(Element lookup records)
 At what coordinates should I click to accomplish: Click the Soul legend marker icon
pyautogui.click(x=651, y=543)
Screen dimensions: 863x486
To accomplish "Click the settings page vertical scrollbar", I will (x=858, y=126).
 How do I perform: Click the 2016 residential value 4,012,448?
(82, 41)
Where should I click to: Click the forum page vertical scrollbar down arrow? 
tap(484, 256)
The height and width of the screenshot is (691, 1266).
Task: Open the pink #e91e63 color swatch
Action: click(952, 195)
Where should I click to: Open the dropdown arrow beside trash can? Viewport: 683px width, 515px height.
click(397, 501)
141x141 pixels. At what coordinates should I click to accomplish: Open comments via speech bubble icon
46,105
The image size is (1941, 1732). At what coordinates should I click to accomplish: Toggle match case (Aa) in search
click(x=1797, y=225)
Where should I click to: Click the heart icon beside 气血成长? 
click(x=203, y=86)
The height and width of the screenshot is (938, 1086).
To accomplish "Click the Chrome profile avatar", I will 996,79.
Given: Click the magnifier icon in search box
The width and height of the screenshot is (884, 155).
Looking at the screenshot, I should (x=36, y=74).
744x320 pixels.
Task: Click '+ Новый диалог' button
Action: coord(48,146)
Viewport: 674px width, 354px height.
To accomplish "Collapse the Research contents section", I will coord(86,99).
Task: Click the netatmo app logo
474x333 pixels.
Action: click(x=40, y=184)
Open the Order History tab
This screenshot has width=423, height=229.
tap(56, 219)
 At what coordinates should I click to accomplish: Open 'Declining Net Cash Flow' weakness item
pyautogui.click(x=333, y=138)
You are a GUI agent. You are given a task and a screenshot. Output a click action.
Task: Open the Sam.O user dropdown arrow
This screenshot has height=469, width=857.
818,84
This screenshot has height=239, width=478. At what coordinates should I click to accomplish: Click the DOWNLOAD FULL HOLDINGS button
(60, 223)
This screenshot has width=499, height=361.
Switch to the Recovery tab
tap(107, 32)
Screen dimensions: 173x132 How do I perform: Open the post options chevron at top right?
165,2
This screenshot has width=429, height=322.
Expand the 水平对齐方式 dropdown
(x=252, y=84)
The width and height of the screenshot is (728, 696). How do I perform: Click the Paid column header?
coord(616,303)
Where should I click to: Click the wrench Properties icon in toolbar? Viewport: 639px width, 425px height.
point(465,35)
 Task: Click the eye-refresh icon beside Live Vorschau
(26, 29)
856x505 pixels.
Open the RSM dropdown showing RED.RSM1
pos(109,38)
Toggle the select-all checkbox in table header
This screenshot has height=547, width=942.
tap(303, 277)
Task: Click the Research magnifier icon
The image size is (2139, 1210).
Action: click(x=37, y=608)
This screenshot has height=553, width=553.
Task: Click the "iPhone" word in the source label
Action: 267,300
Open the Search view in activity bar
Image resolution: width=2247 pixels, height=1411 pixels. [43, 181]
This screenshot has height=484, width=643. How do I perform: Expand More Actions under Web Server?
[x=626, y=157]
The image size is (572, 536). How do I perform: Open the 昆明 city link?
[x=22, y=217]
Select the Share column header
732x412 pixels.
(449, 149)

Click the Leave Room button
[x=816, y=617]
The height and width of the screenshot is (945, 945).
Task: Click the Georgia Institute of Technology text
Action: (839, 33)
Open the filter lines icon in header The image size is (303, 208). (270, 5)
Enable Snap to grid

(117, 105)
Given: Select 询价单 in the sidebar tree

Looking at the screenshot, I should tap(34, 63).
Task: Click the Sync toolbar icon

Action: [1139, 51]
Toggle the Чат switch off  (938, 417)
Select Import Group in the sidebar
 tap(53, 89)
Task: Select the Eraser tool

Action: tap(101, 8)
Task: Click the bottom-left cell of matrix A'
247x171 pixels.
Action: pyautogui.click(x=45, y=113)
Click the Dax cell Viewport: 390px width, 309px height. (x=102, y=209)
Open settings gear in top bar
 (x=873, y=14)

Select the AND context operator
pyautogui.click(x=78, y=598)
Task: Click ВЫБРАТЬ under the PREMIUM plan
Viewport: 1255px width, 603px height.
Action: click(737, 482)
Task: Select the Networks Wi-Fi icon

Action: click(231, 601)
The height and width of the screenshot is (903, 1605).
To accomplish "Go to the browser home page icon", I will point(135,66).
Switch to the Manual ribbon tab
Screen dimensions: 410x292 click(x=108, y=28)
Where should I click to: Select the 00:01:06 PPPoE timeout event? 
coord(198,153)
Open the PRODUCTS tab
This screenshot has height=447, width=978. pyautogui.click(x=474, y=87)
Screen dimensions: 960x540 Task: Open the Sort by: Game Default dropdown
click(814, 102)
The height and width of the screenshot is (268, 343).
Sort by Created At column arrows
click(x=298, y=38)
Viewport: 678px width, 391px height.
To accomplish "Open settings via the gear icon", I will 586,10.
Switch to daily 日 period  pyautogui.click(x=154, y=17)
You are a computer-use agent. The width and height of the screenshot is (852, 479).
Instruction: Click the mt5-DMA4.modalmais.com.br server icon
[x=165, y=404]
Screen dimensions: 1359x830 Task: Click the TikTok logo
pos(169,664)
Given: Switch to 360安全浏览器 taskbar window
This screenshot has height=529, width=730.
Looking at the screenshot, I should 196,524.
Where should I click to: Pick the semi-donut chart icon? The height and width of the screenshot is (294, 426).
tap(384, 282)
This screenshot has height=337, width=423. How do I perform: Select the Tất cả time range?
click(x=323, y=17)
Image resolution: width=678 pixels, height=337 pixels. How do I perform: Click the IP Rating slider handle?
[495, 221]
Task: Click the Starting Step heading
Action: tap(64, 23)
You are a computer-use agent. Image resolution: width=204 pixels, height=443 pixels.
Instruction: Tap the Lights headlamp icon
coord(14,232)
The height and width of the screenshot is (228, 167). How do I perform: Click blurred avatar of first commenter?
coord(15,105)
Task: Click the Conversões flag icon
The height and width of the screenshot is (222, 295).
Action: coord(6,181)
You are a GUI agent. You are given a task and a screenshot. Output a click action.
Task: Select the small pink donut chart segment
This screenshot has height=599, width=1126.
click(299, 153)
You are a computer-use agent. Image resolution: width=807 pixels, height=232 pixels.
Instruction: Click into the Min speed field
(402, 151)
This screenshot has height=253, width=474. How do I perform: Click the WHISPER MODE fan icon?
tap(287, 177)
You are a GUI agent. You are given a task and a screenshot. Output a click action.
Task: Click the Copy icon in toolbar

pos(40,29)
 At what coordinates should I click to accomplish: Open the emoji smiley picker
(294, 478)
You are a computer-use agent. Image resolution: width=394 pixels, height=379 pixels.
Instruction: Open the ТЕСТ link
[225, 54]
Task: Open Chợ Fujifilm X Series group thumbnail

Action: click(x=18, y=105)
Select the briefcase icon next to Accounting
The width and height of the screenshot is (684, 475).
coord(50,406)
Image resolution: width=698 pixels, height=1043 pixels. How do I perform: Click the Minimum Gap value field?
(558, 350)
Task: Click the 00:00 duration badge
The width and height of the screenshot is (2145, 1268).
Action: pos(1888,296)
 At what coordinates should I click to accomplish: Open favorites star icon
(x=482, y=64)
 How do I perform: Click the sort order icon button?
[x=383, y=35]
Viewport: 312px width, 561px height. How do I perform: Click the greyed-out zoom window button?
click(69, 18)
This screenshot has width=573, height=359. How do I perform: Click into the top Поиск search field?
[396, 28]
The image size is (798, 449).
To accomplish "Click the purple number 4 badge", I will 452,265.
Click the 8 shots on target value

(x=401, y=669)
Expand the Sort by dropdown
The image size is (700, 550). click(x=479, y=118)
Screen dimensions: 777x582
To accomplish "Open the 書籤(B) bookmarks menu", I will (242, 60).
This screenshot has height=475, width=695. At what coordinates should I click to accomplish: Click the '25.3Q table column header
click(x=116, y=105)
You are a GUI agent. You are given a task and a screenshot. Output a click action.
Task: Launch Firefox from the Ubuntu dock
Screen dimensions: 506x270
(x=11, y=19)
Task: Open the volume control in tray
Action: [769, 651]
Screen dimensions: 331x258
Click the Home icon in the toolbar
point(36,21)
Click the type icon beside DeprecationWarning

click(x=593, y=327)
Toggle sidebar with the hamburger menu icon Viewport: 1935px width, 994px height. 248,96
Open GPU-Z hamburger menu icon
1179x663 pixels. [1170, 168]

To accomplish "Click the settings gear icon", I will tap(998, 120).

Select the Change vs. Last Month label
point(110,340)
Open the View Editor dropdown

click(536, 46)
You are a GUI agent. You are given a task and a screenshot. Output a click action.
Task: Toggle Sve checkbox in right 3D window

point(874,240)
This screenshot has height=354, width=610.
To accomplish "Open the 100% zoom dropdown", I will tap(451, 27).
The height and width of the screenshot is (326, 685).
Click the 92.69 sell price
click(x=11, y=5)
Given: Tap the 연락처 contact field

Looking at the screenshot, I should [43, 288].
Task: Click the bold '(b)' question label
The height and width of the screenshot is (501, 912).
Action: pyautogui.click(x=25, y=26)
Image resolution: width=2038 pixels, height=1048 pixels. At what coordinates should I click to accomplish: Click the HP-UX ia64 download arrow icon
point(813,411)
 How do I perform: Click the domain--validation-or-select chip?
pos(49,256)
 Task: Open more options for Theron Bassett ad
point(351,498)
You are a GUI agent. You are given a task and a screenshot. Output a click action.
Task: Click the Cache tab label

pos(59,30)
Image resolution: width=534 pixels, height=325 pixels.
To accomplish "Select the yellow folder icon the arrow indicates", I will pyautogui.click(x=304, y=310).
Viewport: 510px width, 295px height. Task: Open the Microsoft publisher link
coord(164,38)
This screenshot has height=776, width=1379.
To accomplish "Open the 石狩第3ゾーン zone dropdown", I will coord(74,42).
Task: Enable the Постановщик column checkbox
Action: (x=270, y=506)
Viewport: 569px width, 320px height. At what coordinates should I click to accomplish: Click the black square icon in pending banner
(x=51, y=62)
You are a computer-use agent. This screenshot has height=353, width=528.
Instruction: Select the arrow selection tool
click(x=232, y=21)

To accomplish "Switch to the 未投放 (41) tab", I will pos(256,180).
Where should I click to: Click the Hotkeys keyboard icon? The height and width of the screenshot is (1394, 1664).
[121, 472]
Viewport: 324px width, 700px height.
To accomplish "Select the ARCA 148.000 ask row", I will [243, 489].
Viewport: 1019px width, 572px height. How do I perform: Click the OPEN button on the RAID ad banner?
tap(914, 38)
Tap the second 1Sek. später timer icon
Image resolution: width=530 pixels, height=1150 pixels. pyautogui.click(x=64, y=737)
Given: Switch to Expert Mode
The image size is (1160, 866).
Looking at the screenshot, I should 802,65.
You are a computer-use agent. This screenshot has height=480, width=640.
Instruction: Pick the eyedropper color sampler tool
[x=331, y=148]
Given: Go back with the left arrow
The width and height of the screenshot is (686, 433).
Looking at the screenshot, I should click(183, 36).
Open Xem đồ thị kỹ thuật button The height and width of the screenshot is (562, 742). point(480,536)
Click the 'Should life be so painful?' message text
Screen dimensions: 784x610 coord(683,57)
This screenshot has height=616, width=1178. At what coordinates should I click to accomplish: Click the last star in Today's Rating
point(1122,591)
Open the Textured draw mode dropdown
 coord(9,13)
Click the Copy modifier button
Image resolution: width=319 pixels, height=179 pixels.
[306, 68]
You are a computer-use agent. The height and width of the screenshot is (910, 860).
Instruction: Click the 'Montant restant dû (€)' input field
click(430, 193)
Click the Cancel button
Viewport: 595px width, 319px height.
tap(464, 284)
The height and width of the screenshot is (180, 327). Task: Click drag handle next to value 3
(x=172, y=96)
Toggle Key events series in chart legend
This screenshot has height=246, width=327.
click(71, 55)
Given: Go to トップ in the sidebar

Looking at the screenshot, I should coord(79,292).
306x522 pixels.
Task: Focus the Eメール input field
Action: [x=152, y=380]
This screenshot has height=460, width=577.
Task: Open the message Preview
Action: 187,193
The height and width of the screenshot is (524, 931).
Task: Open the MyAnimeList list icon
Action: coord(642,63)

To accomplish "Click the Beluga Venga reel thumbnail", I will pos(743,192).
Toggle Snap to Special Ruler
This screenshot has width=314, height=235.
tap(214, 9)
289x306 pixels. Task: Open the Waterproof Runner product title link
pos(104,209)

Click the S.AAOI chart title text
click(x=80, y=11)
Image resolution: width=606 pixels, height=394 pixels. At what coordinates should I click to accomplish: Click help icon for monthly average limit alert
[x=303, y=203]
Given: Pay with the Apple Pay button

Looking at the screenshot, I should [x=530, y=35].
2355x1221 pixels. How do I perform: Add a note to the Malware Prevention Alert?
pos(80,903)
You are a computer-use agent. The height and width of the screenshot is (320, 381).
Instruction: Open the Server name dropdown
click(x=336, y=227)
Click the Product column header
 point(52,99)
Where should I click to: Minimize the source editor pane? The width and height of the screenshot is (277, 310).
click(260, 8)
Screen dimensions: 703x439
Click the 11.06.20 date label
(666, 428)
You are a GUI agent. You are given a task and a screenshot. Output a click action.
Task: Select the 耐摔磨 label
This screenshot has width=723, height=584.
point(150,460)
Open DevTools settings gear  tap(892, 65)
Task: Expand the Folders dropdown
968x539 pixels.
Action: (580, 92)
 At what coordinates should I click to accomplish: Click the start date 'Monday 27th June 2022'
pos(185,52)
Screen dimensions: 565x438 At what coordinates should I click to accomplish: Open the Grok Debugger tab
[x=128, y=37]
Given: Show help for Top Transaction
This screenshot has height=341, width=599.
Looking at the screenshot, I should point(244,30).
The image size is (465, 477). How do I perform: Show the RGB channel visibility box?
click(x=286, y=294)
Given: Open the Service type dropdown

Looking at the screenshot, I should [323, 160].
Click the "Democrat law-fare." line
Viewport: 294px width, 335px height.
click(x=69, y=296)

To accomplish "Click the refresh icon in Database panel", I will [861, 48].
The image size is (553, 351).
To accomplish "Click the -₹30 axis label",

TASK DETAILS »
Reproduce verbatim the lines from the line containing "Viewport: 674px width, 354px height." to the line containing "tap(107, 32)".

OUTPUT BELOW »
Viewport: 674px width, 354px height.
To accomplish "Collapse the Research contents section", I will coord(86,99).
Task: Click the netatmo app logo
474x333 pixels.
Action: click(x=40, y=184)
Open the Order History tab
This screenshot has width=423, height=229.
tap(56, 219)
 At what coordinates should I click to accomplish: Open 'Declining Net Cash Flow' weakness item
pyautogui.click(x=333, y=138)
You are a GUI agent. You are given a task and a screenshot. Output a click action.
Task: Open the Sam.O user dropdown arrow
This screenshot has height=469, width=857.
818,84
This screenshot has height=239, width=478. At what coordinates should I click to accomplish: Click the DOWNLOAD FULL HOLDINGS button
(60, 223)
This screenshot has width=499, height=361.
Switch to the Recovery tab
tap(107, 32)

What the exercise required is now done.